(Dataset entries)
------------------------------------------------------------

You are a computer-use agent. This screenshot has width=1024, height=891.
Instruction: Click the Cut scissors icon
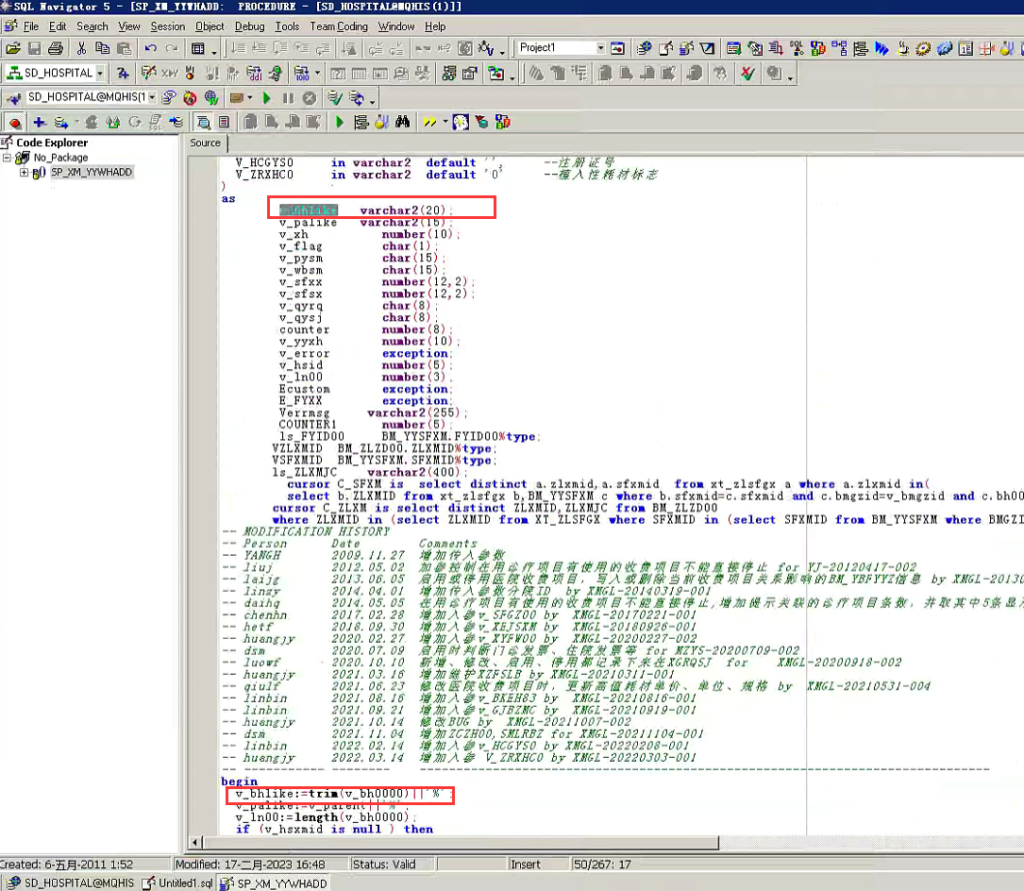[82, 48]
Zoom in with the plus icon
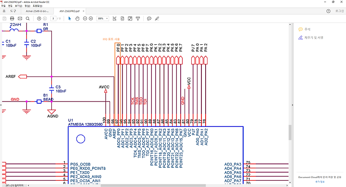Image resolution: width=346 pixels, height=187 pixels. (91, 19)
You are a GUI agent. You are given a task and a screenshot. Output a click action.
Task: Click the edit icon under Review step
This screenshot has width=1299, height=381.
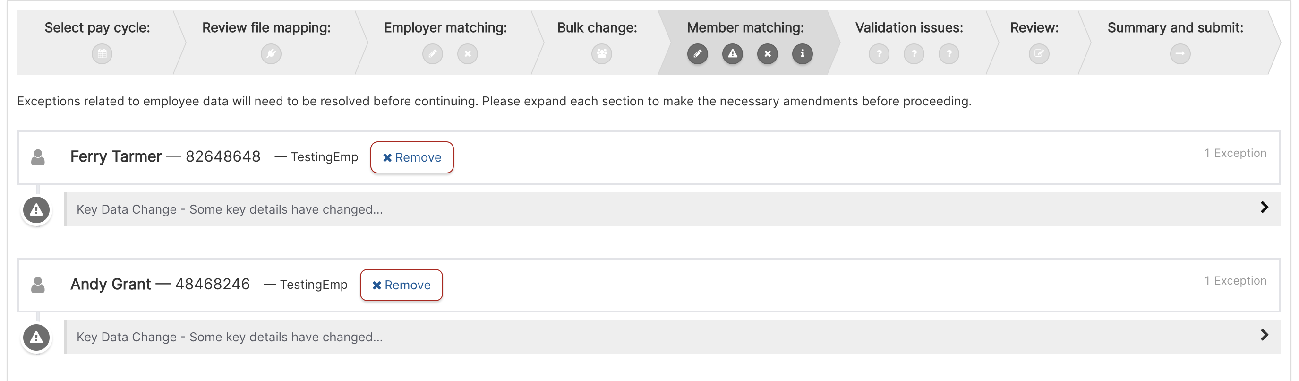click(x=1039, y=53)
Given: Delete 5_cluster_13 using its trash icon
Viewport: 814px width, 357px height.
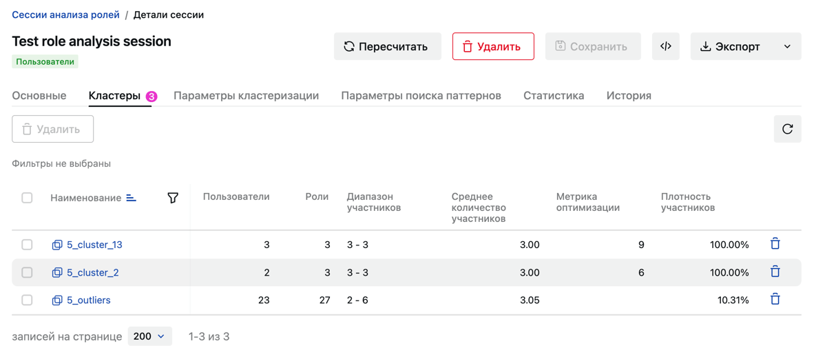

------------------------------------------------------------

— What you have to do —
Go through the entries and copy every line with "agent".

— Result of the exercise —
You are a computer-use agent. This screenshot has width=1024, height=891.
You are a GUI agent. You are given a task and a screenshot. Output a click action.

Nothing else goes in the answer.